I want to create a Docker container which has a volume mounted from a user-created directory in the root of the Docker host. The host is an Ubuntu EC2 instance.
The Error
I'd like to mount the /data
directory below in a Docker container, but I get the error shown:
ubuntu:~$ ls -l /
total 120
drwxr-xr-x 25 root root 4096 Aug 10 20:51 ./
drwxr-xr-x 25 root root 4096 Aug 10 20:51 ../
drwxr-xr-x 2 root root 4096 Jul 22 13:50 bin/
drwxr-xr-x 3 root root 4096 Jul 22 13:50 boot/
drwxr-xr-x 4 ubuntu ubuntu 4096 Aug 10 19:58 data/
...
drwxr-xr-x 8 root root 4096 May 30 12:19 home/
...
drwxr-xr-x 3 root root 4096 Jun 20 13:39 mnt/
...
drwxr-xr-x 12 root root 4096 Jun 12 01:03 usr/
ubuntu:~$ docker run -it --rm -v /data:/data alpine
docker: Error response from daemon: error while creating mount source path '/data': mkdir /data: read-only file system.
The same command works if I use a directory that came with the instance (e.g. /usr
):
ubuntu:~$ docker run -it --rm -v /usr:/data alpine
/ # ls /data
bin games include lib lib32 local sbin share src
Additional Information
I get the same error, even if I do the following:
- Using
--mount
instead of-v
, even with thereadonly
option. - Execute the command above with
sudo
. - Changed the permissions on
/
anddata
directory to777
- Changed ownership from
ubuntu
toroot
- Mount a subdirectory such as
/data/subdir
.
The df
command indicates that there are no special mounts on the root of the instance:
ubuntu:~$ df -h
Filesystem Size Used Avail Use% Mounted on
udev 7.9G 0 7.9G 0% /dev
tmpfs 1.6G 872K 1.6G 1% /run
/dev/xvda1 194G 180G 14G 93% /
tmpfs 7.9G 0 7.9G 0% /dev/shm
tmpfs 5.0M 0 5.0M 0% /run/lock
tmpfs 7.9G 0 7.9G 0% /sys/fs/cgroup
/dev/loop0 132M 132M 0 100% /snap/docker/796
/dev/loop2 25M 25M 0 100% /snap/amazon-ssm-agent/4046
/dev/loop3 56M 56M 0 100% /snap/core18/2128
/dev/loop1 100M 100M 0 100% /snap/core/11316
/dev/loop4 100M 100M 0 100% /snap/core/11420
/dev/loop5 56M 56M 0 100% /snap/core18/2074
/dev/loop6 34M 34M 0 100% /snap/amazon-ssm-agent/3552
s3fs 256T 0 256T 0% /mnt/s3
tmpfs 1.6G 0 1.6G 0% /run/user/1000
The docker daemon is running as root:
ubuntu:~/$ ps -ef | grep dockerd
root 964 1 1 19:49 ? 00:00:55 dockerd --group docker --exec-root=/run/snap.docker --data-root=/var/snap/docker/common/var-lib-docker --pidfile=/run/snap.docker/docker.pid --config-file=/var/snap/docker/796/config/daemon.json
root 1302 1 0 19:49 ? 00:00:01 /usr/bin/dockerd -H fd:// --containerd=/run/containerd/containerd.sock
ubuntu 6868 2649 0 21:20 pts/1 00:00:00 grep --color=auto dockerd
Thanks in advance.
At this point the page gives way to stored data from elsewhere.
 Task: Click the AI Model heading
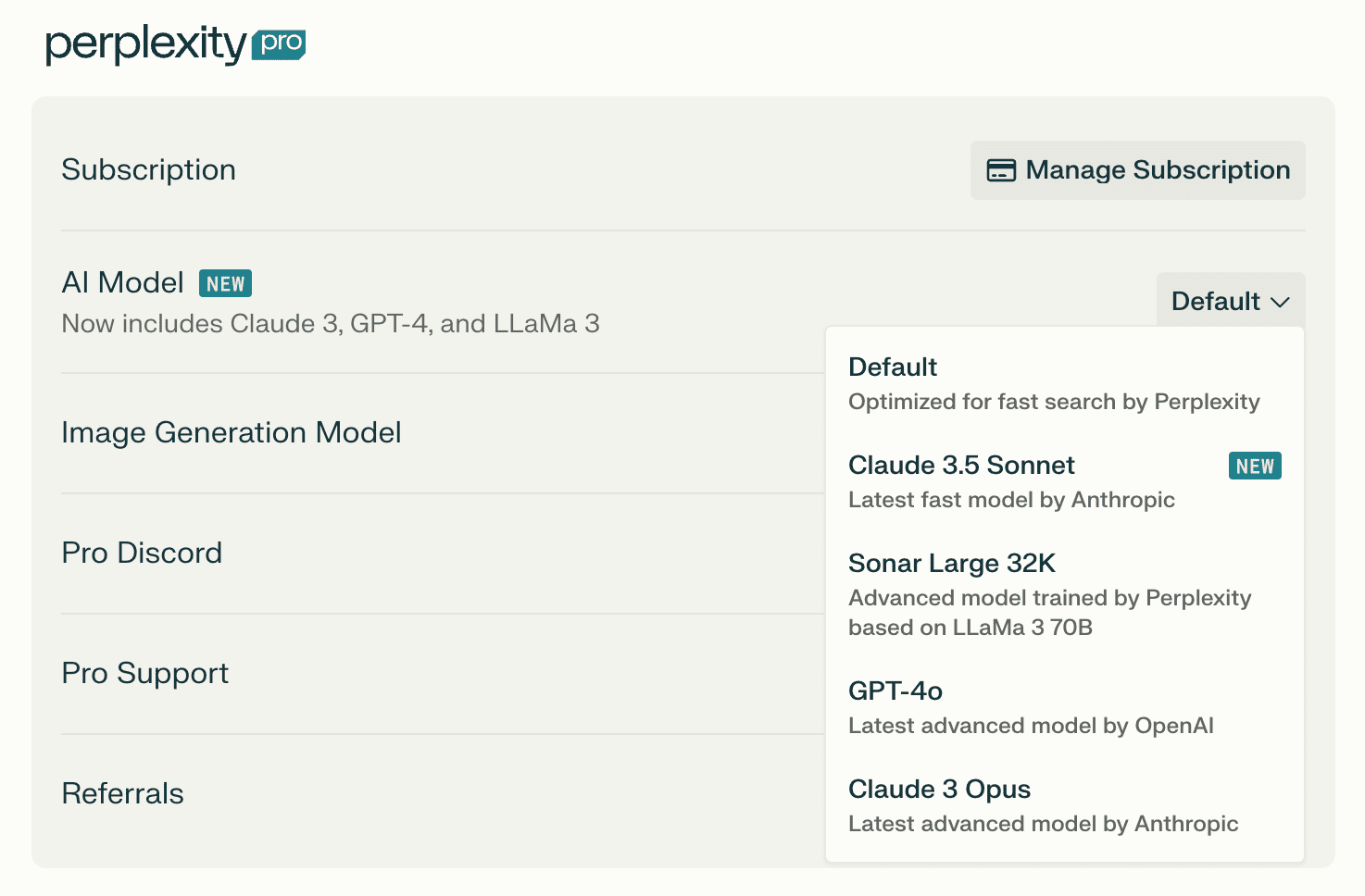coord(122,283)
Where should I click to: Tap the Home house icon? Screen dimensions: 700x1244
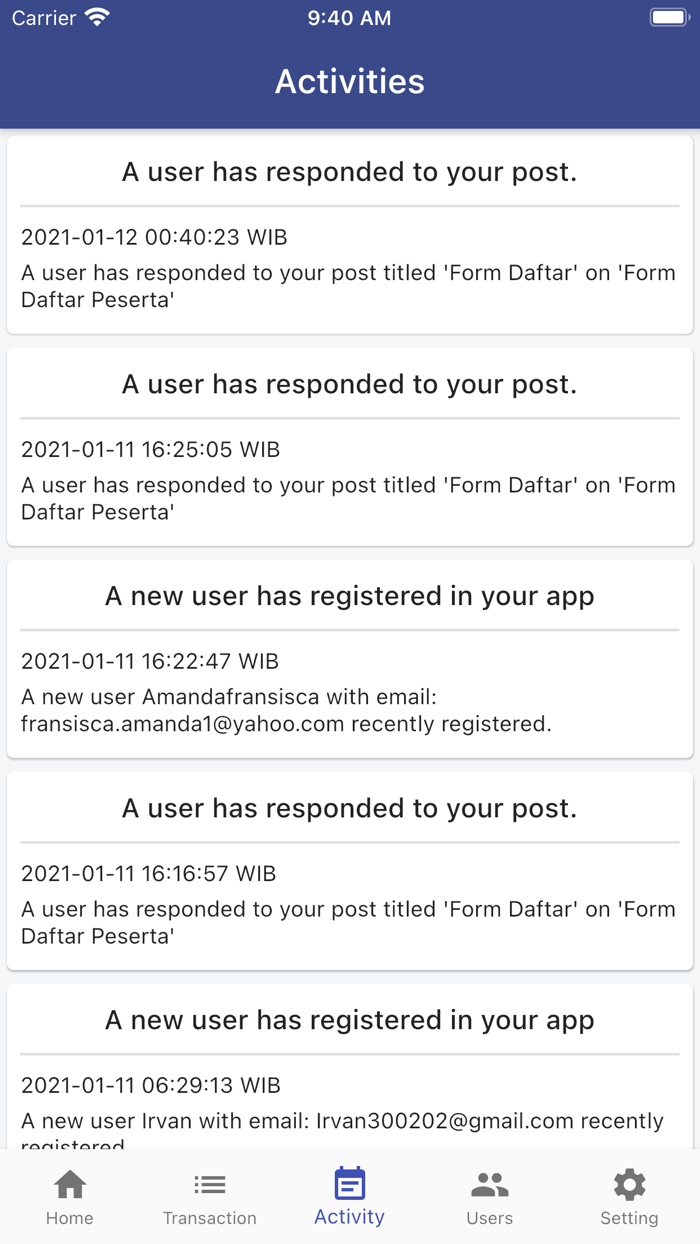70,1185
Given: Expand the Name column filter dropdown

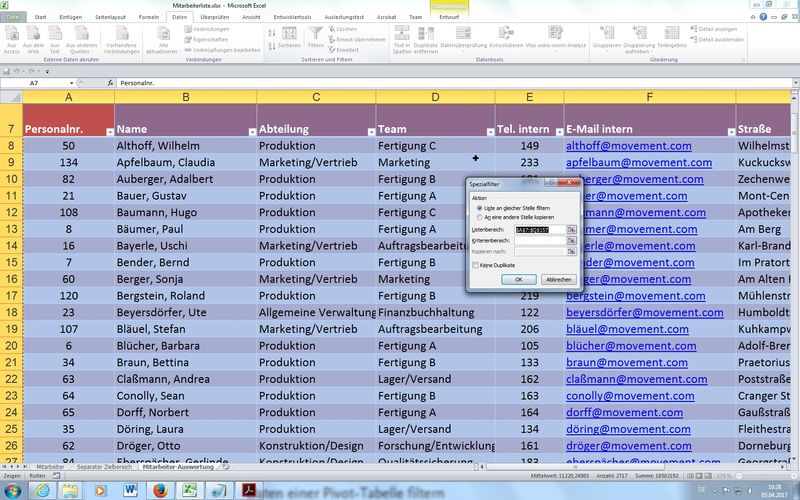Looking at the screenshot, I should click(x=250, y=131).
This is a vexing problem and I would have thought it would be easy in Docker and AWS/EC2.
Best Answer
Note: This answer applies only to Ubuntu (and to some extent derivative distributions). It should not be applied to any other distro.
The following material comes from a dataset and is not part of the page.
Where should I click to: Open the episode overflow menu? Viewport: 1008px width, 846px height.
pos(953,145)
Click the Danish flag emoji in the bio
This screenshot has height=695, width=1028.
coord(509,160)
The root cause of the problem is that you have installed and run Docker as a snap, and most people should not run it this way. When a program confined by snap starts, snapd creates a container to run the program in, and only files which were accessible when the program was started will be accessible to the program. This includes your new directory
/data
, which does not exist in the snap container docker is running in, which is why docker tries (and fails) to create it.The version of docker shipped with Ubuntu itself also should not be used, as it is not kept up to date. (They really ought to either keep it updated or drop it entirely, but don't count on either happening any time soon.)
Most people should use Docker from the official Docker repos to avoid a wide variety of issues that crop up with Ubuntu's docker packages.